A little over a decade ago, I was given an opportunity by my company for which I will ever be grateful. I was promoted off the floor and into the Quality Control dept. I had in my corner a contract acquisitions engineer at Boeing who saw something in me worth cultivating. On his initiative, I was given the full court press by my company and I had the job all along.
After 9/11, my job was phased out because of the deleterious effect on the airline industry whom we'd served for decades. I wasn't able to start a career arc capable of getting anyone's attention nor was I able to get ASQ, Six Sigma or any other kind of certification that would've made my skills more marketable.
After my lay off, I began getting calls from head hunters and "staffing" agencies that had seen my resume on the internet and that's when I began hearing that they'd suddenly moved from simply putting us to work to forwarding resumes along. Suddenly, all QC jobs required 3-5 year's experience, plus a degree.
To reiterate, I was promoted into QC after temporary stints in the department. There was no demand for degrees, certification, equivalent experience. I didn't have to undergo the humiliation of a criminal or credit background check (as with my last interview 2 weeks ago). There were no barriers put between me and my promotion.

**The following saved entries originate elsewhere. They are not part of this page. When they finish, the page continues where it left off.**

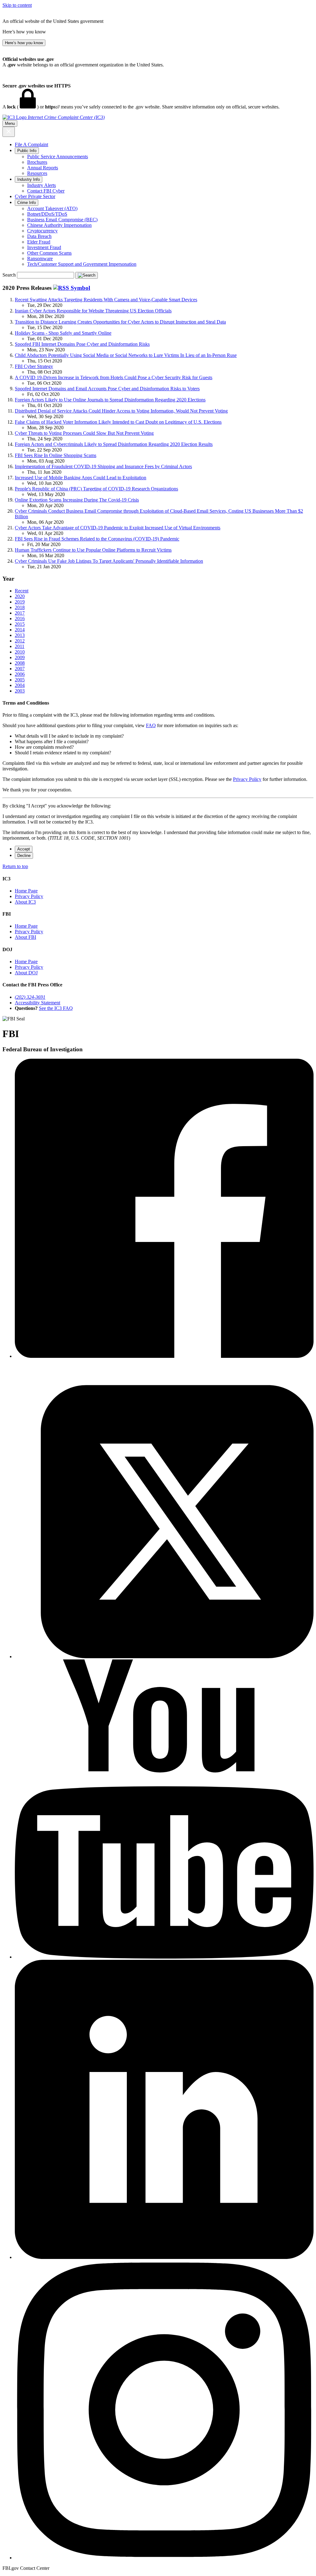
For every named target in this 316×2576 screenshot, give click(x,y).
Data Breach (39, 236)
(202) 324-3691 (30, 997)
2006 (20, 674)
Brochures (37, 162)
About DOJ (26, 972)
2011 (19, 646)
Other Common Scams (49, 253)
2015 (20, 624)
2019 (20, 601)
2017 (20, 613)
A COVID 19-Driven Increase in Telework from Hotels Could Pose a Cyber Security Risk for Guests (113, 377)
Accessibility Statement (37, 1002)
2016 (20, 618)
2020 (20, 596)
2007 (20, 668)
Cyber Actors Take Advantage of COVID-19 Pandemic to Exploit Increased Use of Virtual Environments (117, 527)
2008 (20, 663)
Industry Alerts (41, 185)
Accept (23, 849)
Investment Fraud (44, 247)
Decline (24, 855)
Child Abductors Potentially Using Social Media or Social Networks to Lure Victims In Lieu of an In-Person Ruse (126, 355)
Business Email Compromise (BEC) (62, 219)
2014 (20, 629)
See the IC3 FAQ (56, 1008)
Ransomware (40, 258)
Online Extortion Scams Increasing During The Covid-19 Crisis (77, 499)
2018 (20, 607)
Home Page (26, 890)
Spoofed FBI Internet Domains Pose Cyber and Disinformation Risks (82, 344)
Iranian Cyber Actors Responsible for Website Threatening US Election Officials (93, 310)
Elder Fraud (38, 241)
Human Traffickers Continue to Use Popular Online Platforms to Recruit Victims (93, 550)
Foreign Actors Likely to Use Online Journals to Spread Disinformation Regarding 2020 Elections (110, 399)
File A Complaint (31, 144)
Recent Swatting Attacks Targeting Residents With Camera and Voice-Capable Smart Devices (106, 299)
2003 (20, 690)
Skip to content (17, 5)
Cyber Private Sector (35, 196)
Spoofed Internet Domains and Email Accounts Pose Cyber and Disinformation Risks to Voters (107, 388)
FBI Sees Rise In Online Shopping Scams (55, 455)
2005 (20, 679)
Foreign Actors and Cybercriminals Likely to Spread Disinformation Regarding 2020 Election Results (114, 444)
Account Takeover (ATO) (52, 208)
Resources (37, 173)
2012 (20, 640)
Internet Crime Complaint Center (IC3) (66, 117)
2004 (20, 685)
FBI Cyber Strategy (34, 366)
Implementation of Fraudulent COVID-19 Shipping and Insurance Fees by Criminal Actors (103, 466)
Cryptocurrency (42, 230)
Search (9, 275)
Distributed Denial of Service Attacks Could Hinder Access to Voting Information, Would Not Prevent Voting (121, 410)
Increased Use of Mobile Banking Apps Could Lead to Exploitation (80, 477)
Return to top (15, 866)
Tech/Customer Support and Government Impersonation (81, 264)
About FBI (25, 937)
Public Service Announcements (57, 156)
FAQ (151, 725)
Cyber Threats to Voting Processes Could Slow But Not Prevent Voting (84, 433)
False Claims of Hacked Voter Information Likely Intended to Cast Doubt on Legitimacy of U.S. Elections (118, 422)
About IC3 (25, 902)
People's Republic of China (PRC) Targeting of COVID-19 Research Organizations (96, 488)
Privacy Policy (247, 779)
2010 (20, 652)
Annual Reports (42, 167)
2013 (20, 635)
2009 (20, 657)
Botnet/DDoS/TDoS (47, 214)
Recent (21, 590)
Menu (10, 123)
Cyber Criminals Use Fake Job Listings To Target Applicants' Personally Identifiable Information (109, 561)
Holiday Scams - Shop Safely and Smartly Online (63, 333)
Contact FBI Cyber (45, 190)
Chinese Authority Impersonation (59, 225)
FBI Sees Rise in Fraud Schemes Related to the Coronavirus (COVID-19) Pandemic (97, 538)
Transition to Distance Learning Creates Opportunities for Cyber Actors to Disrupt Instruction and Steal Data (120, 321)
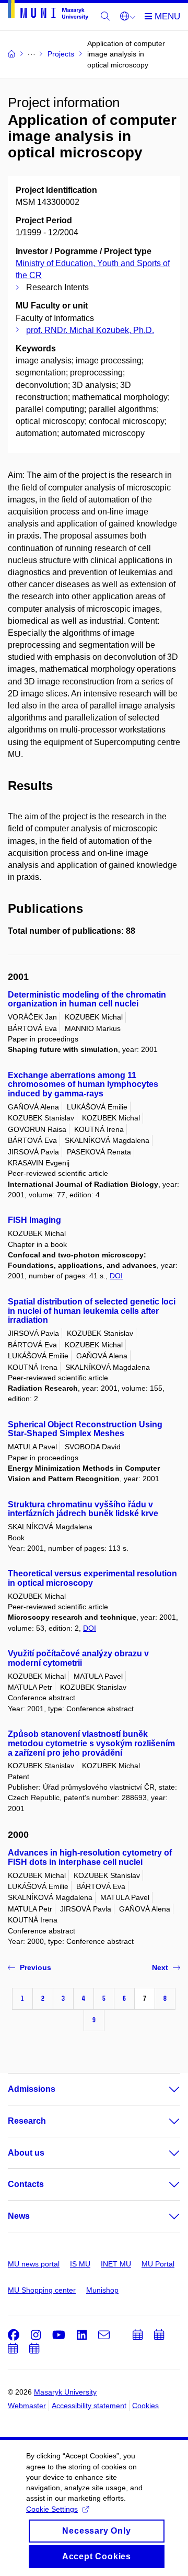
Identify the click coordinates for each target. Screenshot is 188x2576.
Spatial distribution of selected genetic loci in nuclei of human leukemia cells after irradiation (91, 1311)
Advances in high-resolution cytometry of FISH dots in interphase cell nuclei (90, 1857)
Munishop (102, 2290)
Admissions (31, 2089)
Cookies (145, 2405)
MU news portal (34, 2264)
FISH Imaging (34, 1220)
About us (26, 2152)
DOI (116, 1276)
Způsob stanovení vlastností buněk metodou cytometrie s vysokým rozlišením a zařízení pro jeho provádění (91, 1743)
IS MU (80, 2264)
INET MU (116, 2264)
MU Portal (158, 2264)
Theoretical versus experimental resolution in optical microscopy (92, 1578)
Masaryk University (65, 2392)
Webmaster (27, 2405)
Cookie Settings (52, 2509)
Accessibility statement (89, 2405)
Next (160, 1967)
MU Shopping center (42, 2290)
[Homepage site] (48, 12)
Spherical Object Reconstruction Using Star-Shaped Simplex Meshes (85, 1429)
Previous (35, 1967)
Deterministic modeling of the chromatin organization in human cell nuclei (87, 999)
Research (27, 2120)
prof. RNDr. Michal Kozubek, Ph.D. (90, 330)
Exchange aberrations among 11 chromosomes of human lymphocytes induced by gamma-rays (83, 1084)
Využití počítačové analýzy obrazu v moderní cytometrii (78, 1658)
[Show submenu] (164, 2089)
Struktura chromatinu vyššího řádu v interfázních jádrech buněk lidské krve (83, 1509)
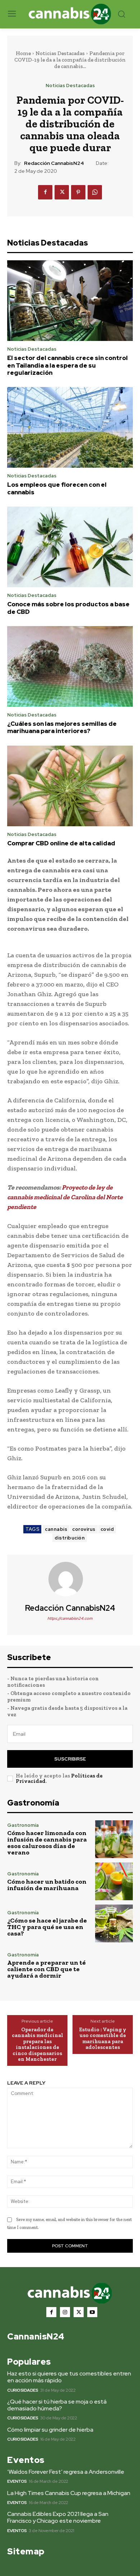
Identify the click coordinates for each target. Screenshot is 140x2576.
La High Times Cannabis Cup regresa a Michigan (68, 2493)
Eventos (17, 2481)
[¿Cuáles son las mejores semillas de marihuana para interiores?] (70, 666)
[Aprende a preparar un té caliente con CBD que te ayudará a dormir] (114, 1965)
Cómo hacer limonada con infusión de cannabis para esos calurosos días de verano (47, 1842)
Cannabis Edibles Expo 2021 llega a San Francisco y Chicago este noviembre (57, 2517)
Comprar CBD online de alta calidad (61, 843)
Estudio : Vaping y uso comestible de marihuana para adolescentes (102, 2038)
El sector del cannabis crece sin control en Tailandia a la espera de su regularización (67, 365)
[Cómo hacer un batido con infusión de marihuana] (114, 1881)
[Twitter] (62, 192)
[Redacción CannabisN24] (70, 1579)
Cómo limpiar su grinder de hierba (50, 2429)
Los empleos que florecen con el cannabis (57, 488)
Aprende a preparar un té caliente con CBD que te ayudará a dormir (46, 1969)
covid (107, 1529)
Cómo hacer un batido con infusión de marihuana (47, 1885)
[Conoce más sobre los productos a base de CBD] (70, 547)
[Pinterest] (78, 192)
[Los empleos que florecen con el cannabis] (70, 427)
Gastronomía (23, 1825)
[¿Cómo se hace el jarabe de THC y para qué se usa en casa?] (114, 1923)
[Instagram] (65, 2312)
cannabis (56, 1529)
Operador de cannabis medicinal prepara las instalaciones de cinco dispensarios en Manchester (37, 2044)
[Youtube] (92, 2312)
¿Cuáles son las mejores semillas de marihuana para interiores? (62, 727)
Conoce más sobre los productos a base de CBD (68, 607)
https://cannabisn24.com (70, 1618)
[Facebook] (45, 192)
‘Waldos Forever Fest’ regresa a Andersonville (65, 2472)
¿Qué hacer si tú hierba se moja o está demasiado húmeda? (57, 2405)
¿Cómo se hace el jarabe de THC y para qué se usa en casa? (47, 1926)
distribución (70, 1538)
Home (23, 53)
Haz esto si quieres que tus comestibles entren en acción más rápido (69, 2377)
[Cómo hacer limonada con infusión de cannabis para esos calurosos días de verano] (114, 1839)
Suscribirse (70, 1759)
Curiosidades (22, 2390)
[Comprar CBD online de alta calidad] (70, 786)
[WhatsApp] (95, 192)
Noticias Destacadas (60, 53)
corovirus (83, 1529)
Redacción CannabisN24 (54, 163)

You seem to think that the fault for many of us not having jobs seem to rest with us, the workers. That's hardly true and I took great offense at your open letter.
Haven't you noticed over the last several years at how much of the manufacturing and general labor positions on Craigslist have been co-opted by temp agencies, many of them offering minimum wage? I've registered with nine temp agencies over the last 3+ years and have gotten precisely one interview because once they hear a "No" from one of their "clients", you never hear from them again because you're damaged goods.
These temp agency scumbags are avaricious, career-driven and if they can't even secure for you an interview, they harvest your job history and transform them into referrals so they can spam your former employers. People younger than my kids presume to tell even people my age (53) how to conduct ourselves during a job interview, take it upon themselves to rewrite our resumes and all the while adopt some arch, haughty attitude so that if they don't get exactly the response they're looking for, they're always ready to pull the plug as a means of threatening you to heel to.
So, you want to know why I can't get a job after losing my last fulltime gig almost four years ago? It's because the system has been rigged to favor those who already have an education, those who already have the experience. Even when I apply for jobs for which I'm qualified, I find that guys like you who love the idea of getting as much if not more done with less people have consolidated job descriptions. And when guys like you look at resumes of guys like me and get the slightest impression that I don't know how to do 5% of the job, I'm denied even a pre-interview and am persona non grata for the rest of my life.
It's not because we don't want to do factory work. That's where I feel most at home. But if your CNC jobs are going unfilled, maybe guys like you ought to get over your ridiculous prejudice about training, stop going through temp agencies, stop outsourcing our jobs overseas in order to "remain competitive" and pay a living wage and offer a benefit package that can actually sustain life.